More restaurants means more jobs and more seafood to be sold. Putting people back to work is great, but labor costs, too, are plagued with uncertainty like rising minimum wage, providing potential 
barriers to growth. 

 

Premium fuel 

Uncertainty, it seems, is still pervasive, from the boardroom to the dining room. 

Chicago-based foodservice consulting firm Technomic in late January released “Market Intelligence Report: Seafood,” which revealed that 23 percent of consumers it surveyed said their seafood consumption declined during the Gulf of Mexico oil spill; 19 percent of those surveyed said they were still eating less fish four months later. 

“While these changes may not be permanent, they have lasted beyond the media’s coverage of the spill and are a testament to the strength of that imagery,” says Mary Chapman, product innovation director at Technomic

Still, there are plenty of reasons to be feeling positive about a menu full of seafood. The NRA’s “What’s Hot” survey of more than 1,500 professional chefs, released in December, listed the 10 hottest trends on restaurant menus, three of which were seafood-related. Locally sourced meats and seafood were ranked No. 1; sustainability third; and sustainable seafood seventh. “Sustainability and nutrition are becoming key themes in our nation’s nearly 1 million restaurants,” says NRA’s Riehle. 

Seafood, in comparison to other proteins, is way out in front of the sustainability conversation, and is top-of-mind with consumers when it comes to seeking out healthier options. According to the Technomic report, consumers perceive fish and seafood to be “inherently healthy.”  

“I think that’s a huge competitive advantage [for seafood restaurants],” says Lee of Rockfish. “We have a niche that is craved.
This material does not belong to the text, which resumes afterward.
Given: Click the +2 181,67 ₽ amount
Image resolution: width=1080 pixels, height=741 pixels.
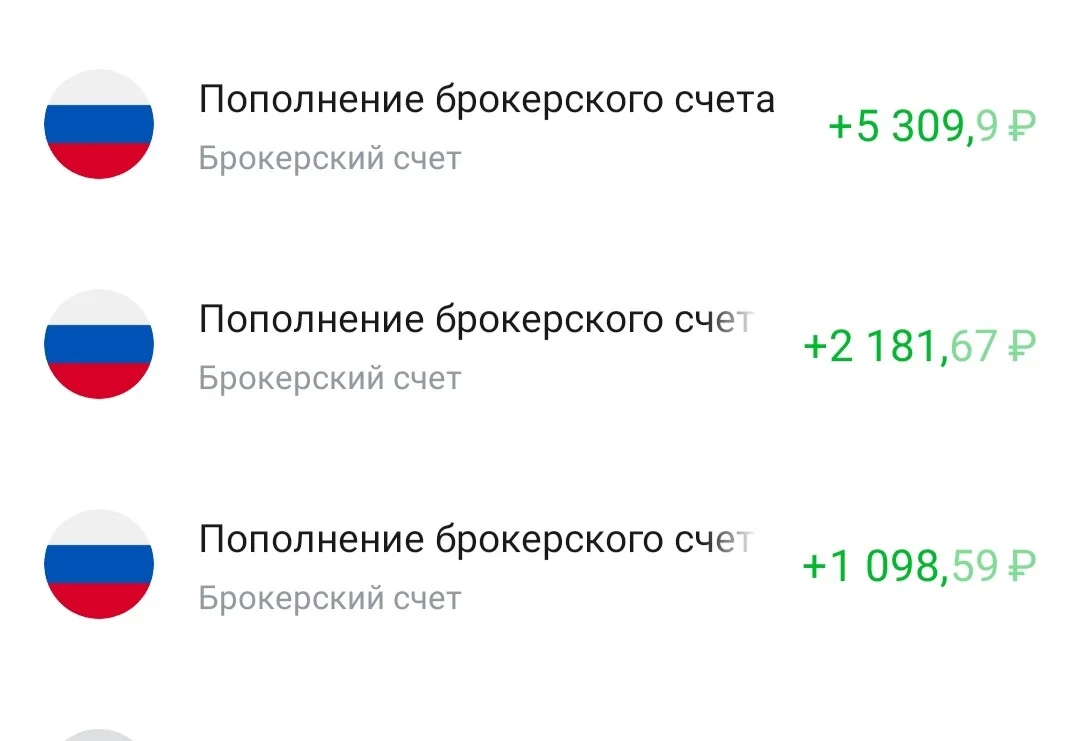Looking at the screenshot, I should [x=920, y=347].
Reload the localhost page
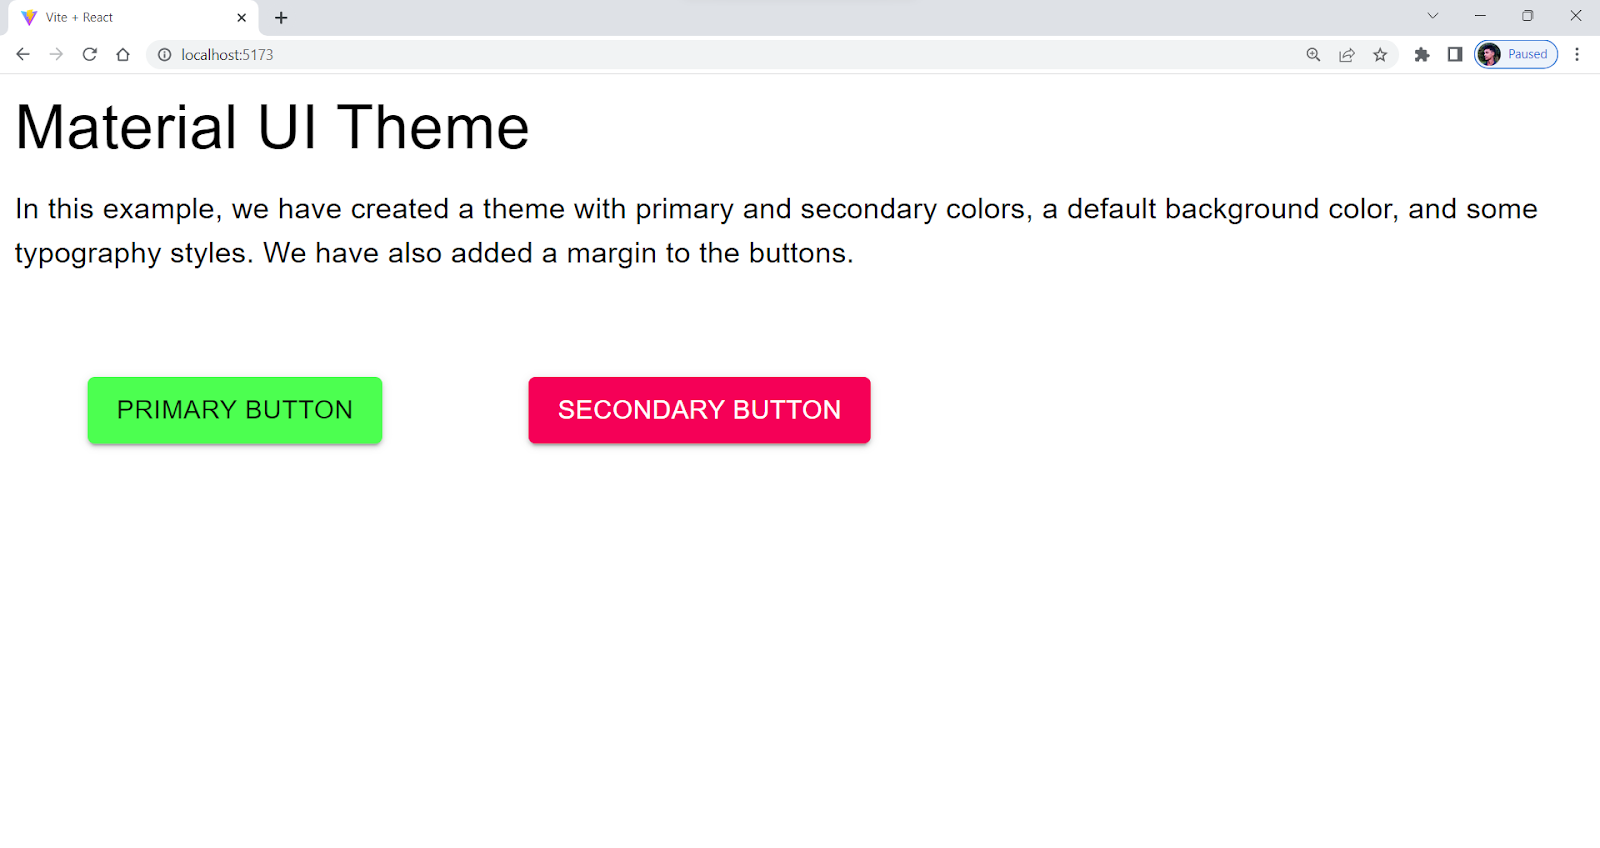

And people don’t come to a seafood restaurant just because it’s mealtime.” 

“When you’re thinking food as fuel, you think of something else,” echoes McGraw of Ignite. “If people want to have a good seafood experience and a nice plate of food, that’s where we’re prepared to fight.” 

“I think it’s right for the seafood industry to pin its hopes on restaurants,” says Mitchell. “Grocery stores are not getting the same quality and handling it the same way as we do in restaurants. If we can outpace those folks, there’s no reason that restaurants can’t be the mainstay for seafood sales in the United States.”